Had Forest View scored 60 or higher, the development could not have been taken before the Jefferson County Planning Commission for consideration.

The subdivision, which would be near the intersection of Flowing Springs Road and Francis Daniels Road, scored 58.16.

Despite the passing score, concerns persisted about the development during a planning commission meeting Tuesday night.

The developers said Forest View would not have any wells, but local resident Paul Burke pointed out that homeowners would rely on water from Jefferson Utilities, which draws its water from wells.

Burke, an activist who monitors land use issues in the county, said there are many farmers in the area who depend on well water for their farms. In times of drought, the farmers need some kind of assurances that their wells will not go dry, Burke said.

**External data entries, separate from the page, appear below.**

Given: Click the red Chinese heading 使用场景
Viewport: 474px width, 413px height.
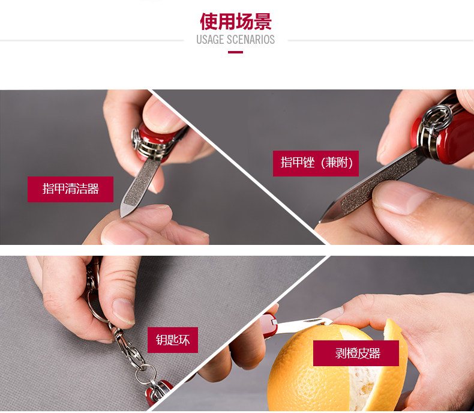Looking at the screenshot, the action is coord(235,22).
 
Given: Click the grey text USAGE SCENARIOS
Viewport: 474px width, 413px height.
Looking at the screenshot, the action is coord(235,40).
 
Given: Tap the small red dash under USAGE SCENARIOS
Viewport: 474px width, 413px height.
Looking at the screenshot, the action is coord(235,52).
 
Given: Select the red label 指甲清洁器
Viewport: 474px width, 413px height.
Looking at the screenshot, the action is coord(70,189).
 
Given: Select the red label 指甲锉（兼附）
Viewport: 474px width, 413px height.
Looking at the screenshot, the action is coord(316,163).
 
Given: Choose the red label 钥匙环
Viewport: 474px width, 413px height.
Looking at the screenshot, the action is coord(173,340).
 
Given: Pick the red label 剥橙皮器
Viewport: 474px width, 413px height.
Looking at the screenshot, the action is coord(356,353).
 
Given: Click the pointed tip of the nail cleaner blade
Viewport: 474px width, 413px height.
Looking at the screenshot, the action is coord(122,216).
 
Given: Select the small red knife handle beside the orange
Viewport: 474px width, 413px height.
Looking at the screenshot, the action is coord(268,325).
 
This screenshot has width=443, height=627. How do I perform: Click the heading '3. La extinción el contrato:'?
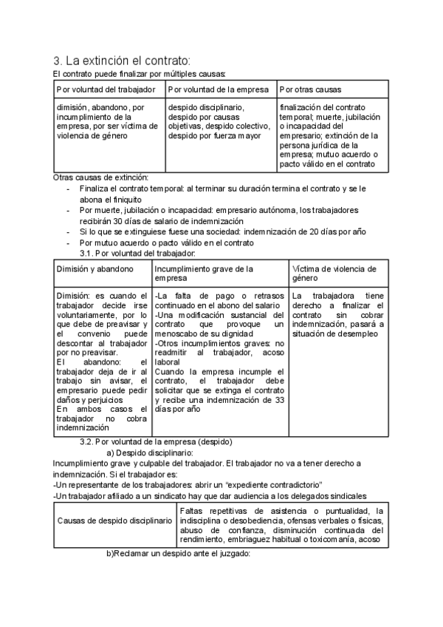point(121,60)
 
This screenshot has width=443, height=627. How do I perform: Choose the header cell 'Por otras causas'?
point(310,89)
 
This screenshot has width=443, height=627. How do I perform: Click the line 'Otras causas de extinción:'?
point(101,177)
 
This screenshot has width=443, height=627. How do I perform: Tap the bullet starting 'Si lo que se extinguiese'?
point(222,231)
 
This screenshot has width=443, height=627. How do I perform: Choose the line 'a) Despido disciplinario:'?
point(150,453)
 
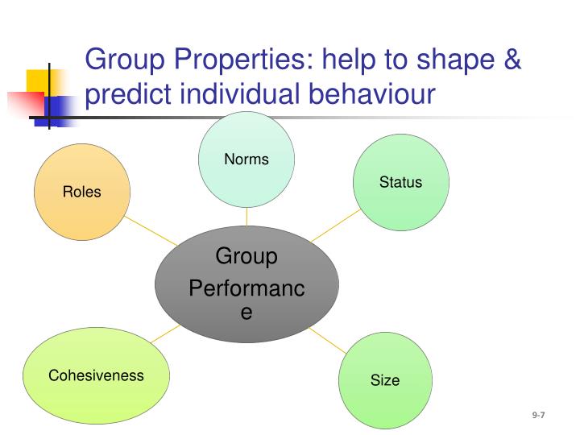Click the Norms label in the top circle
tap(246, 160)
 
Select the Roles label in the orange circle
tap(82, 192)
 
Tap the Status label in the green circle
tap(400, 182)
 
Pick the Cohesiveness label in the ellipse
tap(96, 375)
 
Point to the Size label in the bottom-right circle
tap(384, 380)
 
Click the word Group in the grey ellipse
tap(246, 257)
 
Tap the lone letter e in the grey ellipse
tap(246, 313)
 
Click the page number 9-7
tap(538, 415)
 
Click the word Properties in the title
tap(234, 59)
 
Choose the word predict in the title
tap(129, 93)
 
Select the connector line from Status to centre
tap(334, 226)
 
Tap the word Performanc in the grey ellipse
tap(246, 288)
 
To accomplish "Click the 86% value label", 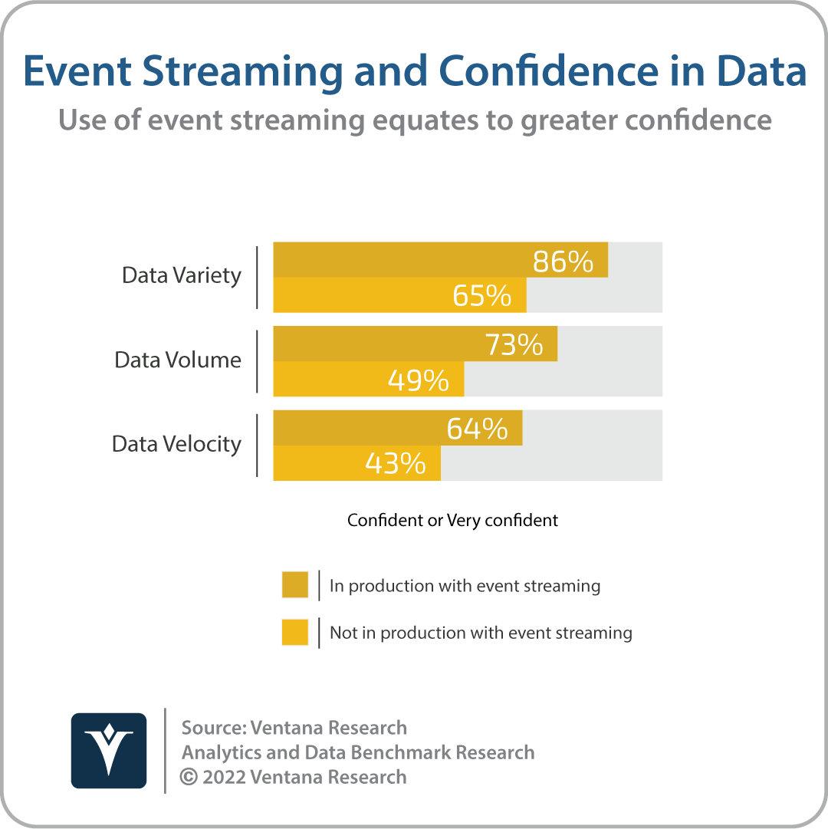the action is click(x=563, y=262).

The developers have not agreed to a proposal to set aside a strip of land along Flowing Springs Road that would be available if the road needs to be widened.

The developers, however, are considering giving 10 acres to the Jefferson County Board of Education for an elementary school.

Peter Chakmakian, an attorney representing the developers, said some of the previous proposals suggested for the development were unrealistic, such as reducing the number of homes to 20, or one.

There was a long discussion among planning commission members about a list of conditions they could not consider for the development.

Paul Raco, director of planning and zoning for the county, made the decision about what conditions could not be considered.

The planning commission postponed further action on Forest View after commission member Rosella Kern complained that Raco's process in deciding what conditions could be considered for Forest View seemed arbitrary.